• **Selected text**
┏━━

THE SONIC BOOMER
I have had people tell me they only read my column to see what my mother is up to.
My mother is 88 now, and she still is setting the bar impossibly high for her four struggling offspring. Not only does she kill us at Scrabble (her latest seven-letter word, stretched demurely across a triple word score last week, was “aquiver”) but she has ridiculously high moral and social standards.
I know where this started. It started when she was elected Alpha High School’s Potato Queen. Well, actually, she lost by one vote — her own. Out of moral decency unmatched anywhere in the world today, she voted for her competitor when the competitor voted for herself. So mom lost by one vote. In my mind, she will forever be not only Potato Queen but Queen of Decency and Decorum.
We four “children” (now almost all in our 60’s) will never be able to hold a candle to that.

┗━━

• **Source data**
┏━━

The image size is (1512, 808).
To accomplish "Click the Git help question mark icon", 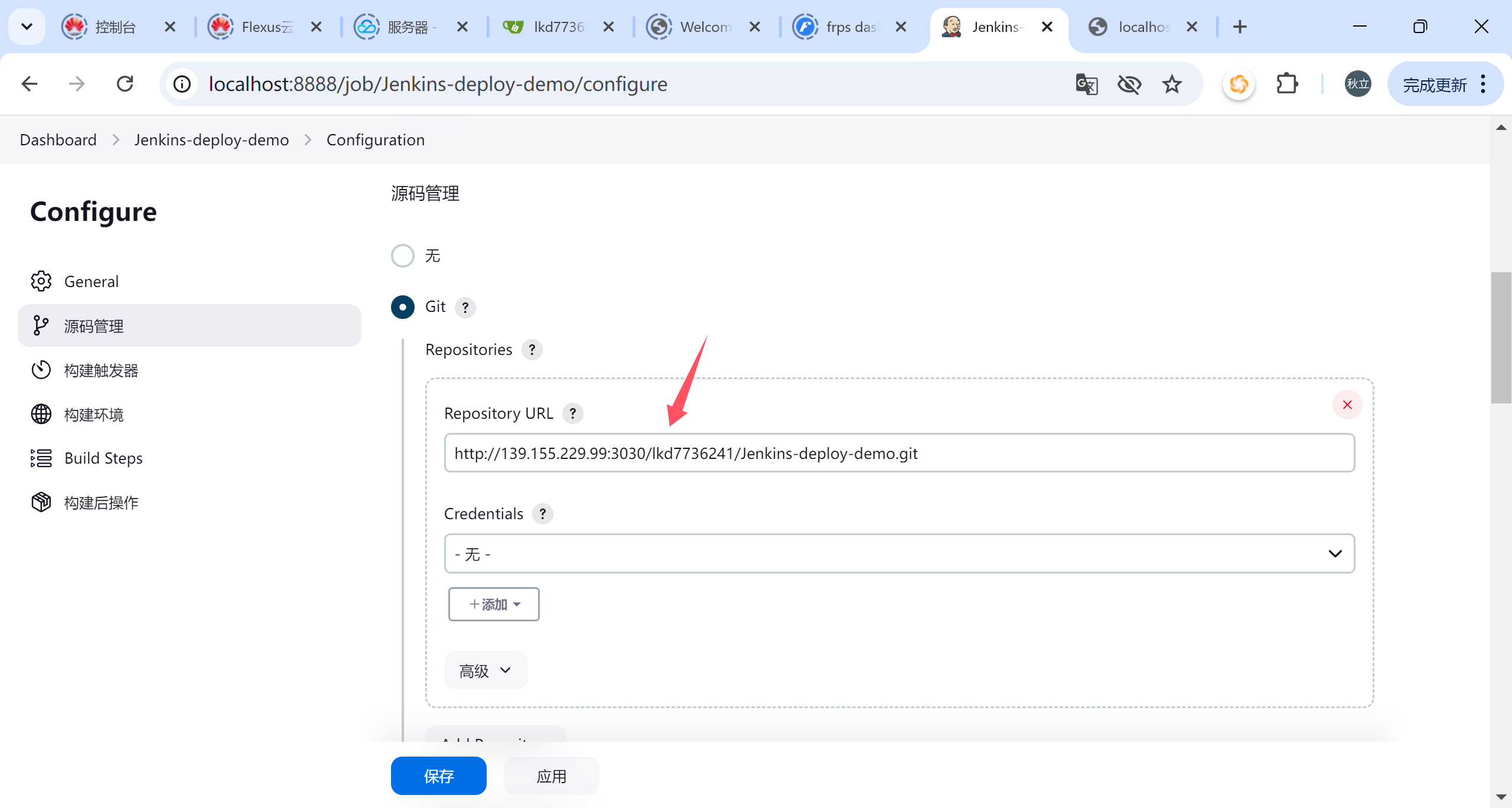I will click(465, 307).
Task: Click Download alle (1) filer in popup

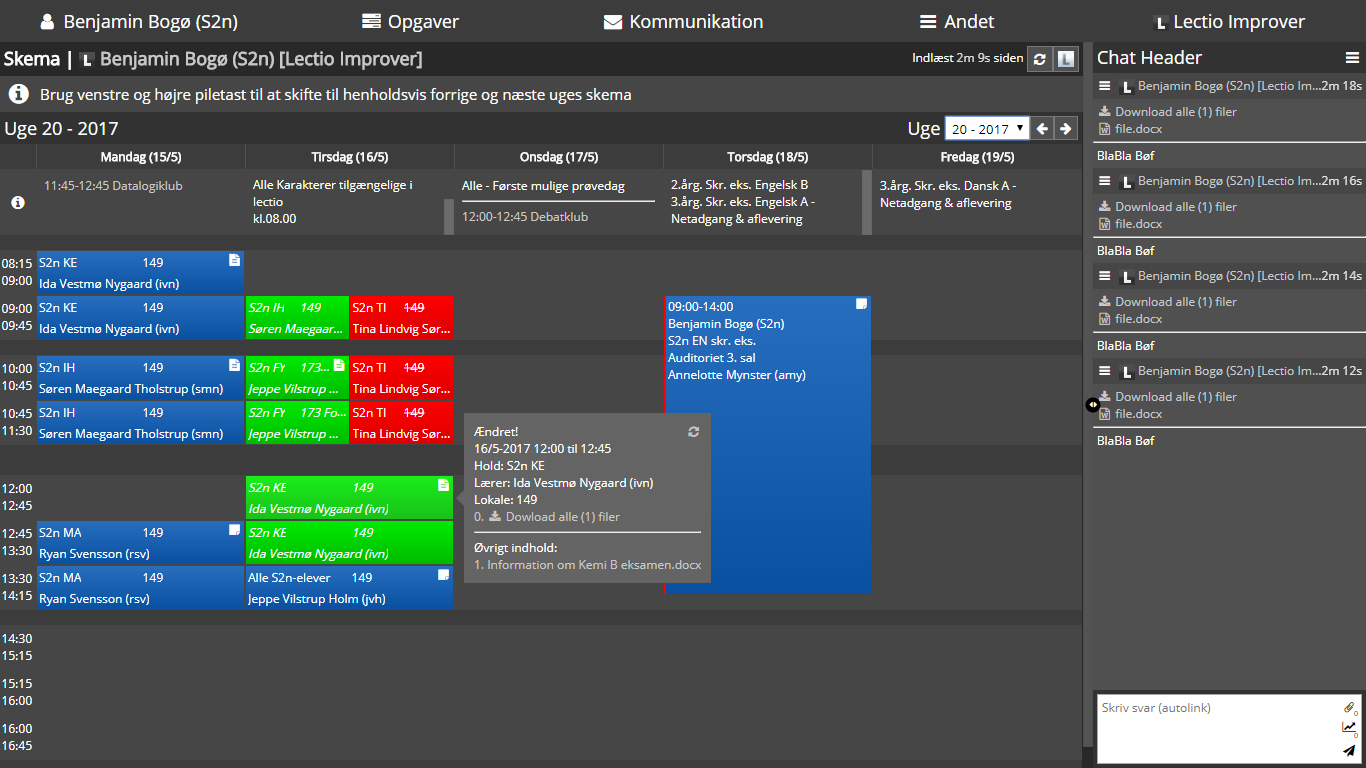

┗━━

• **Task 1**
In the column about the writer's mother, why did she lose the Potato Queen election by one vote?
• **Task 2**
Carry on the column about the writer's mother from its last sentence.

• **Expected output 1**
She voted for her competitor instead of herself, while the competitor voted for herself. Her own vote therefore decided the result, and she lost by one vote.

• **Expected output 2**
The last time I visited her, she came home from exercise class at the Y (where they have her in the front row to serve as an example for the huffing, puffing, whining 60-year-olds behind her) and decided to fix the drapes. This entailed climbing atop the desk she refinished 30 years ago (at age 58) to balance precariously amid the tax returns (which my dad, also 88, still fills out himself) to take down the curtain rod and restring the drapes so they “meet correctly” in the middle. Accomplishing this task meant employing a complex algorithm of rope-and-gear math known only to people born before 1930. At least that’s how it seemed.
Her latest thing is computer repair.
You heard me right. Since her body routinely wakes up her mind at 4 a.m. — and because she is smart enough not to mount a desktop while the rest of the household is still asleep — she pads around softly looking for something to do.
Yesterday morning, it was fixing the computer — a computer which had become “broken” when my sister adjusted something which left downloaded photos the size of the screen, usurping mom’s ability to do anything else.
When mom discovered this, she was perturbed but unfazed. “I got out that book, Computers for Dimwits, and looked it up,” she told me over the phone.
“Dummies,” I replied.
“What?”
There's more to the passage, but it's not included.